ResearchBlogging.orgBannon, D. (2009). Hyperspectral imaging: Cubes and slices Nature Photonics, 3 (11), 627-629 DOI: 10.1038/nphoton.2009.205

Leave a Reply


  1. Mike H.

    Referring to the leaves example, the government, in conjuction with Kodak, developed photograhic film that could distiguish between real and fake foliage (camoflauge), thus highlighting enemy troops and equipment.

  2. William D. Berne

    I believe that this is related to the subject. This is written so it could be submitted to a Science Fiction Magazine without the help of Local Police.

    P H O T O N

    without Instrument

    by: William D Berné
    Grandson of: Thomas Alva Edison & Great Great Nephew of Madame Curie

    Why would one try to describe an Photon without ever going to Berkeley and seeing their Photon/Light Separator? I don’t know, I’ll just try. After all, it was Time Magazine that told me Berkeley had some questions about it? It’s one of those mysteries in life that has haunted me since I was in diapers. Where in heavens name do Photons come from? Trapped in Orbit in a Atom? In a hidden Photon Well? Hidden Photon Generator? Maybe from the Sun? Okay?? Then how in the world can you tell if your going to suffer Photon Depletion? Electron Depletion occurs at Dam Sites. Until you can, at least, guess where Photons come from, you can just wonder. Does Photons Depletion happen? If it does, what is it? Ever see a lighting storm at a Power Generation Dam Facility. Those are real.

    It is time for another thought. What is Light?

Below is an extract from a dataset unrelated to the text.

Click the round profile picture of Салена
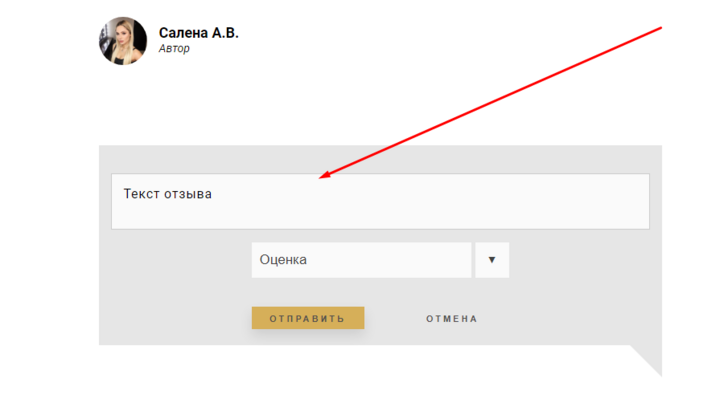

    Light is electro-magnetic wavse, traveling at approximately 186,000 miles per second. Banded by Infra-Red at the low frequency and Ultra-Violet at the high frequency. Electro-magnetic frequency exists at Infra-Red back to the origin of Electro-Magnetic Frequency. Ultra-Violet ends the Electro-Magnetic frequency. Why does the frequency end there? My speculation is that the wavelength of the UV becomes so short that induction from the existing waves do not allow any reduction in wavelength. If one can find a medium in which light travels faster than in free space, then one should be able to increase the frequency of UV. At the maximum frequency of UV in free space the wavelength is lengthened in the medium allowing an increase in frequency. What should happen when to UV is exposed to free space? A Photon Burst?

    That device that Berkeley is using. It Dopplers light. Does the Doppler Wave drive light to UV? If is does, does it form Photon Packets? Doppler can not increase the frequency of the UV. So what does it do? Weave Doppler with UV to form Photons? Given what they say it does, is this reasonable?

    So what is Photon?

    Photons come from light Doppler or forced to exceed the physical restraints of the wavelength. Photon Packets are produced. Berkeley might be able to measure the energy of both the light and the Photons, to find out how much energy is transferred from light to Photon. My guess is that they will find out it’s free. Why? E = M(V^2). What is the Photons Energy. Easy. It’s E = M (Any number greater than zero and less than one)^2. What is the carry weight, the energy transferred from the Electro-Magnetic Wave. Yield of E is less than the M. That makes Photon Dispersion Free? The energy to produce a Photon Packet nearly free? I have No instruments!

    Alias: Azimuth Azurea

  3. loanemu

    This is an excellent example of superior writing. You have made a good impression on me with your interesting content and unique point of view on this subject. Great work!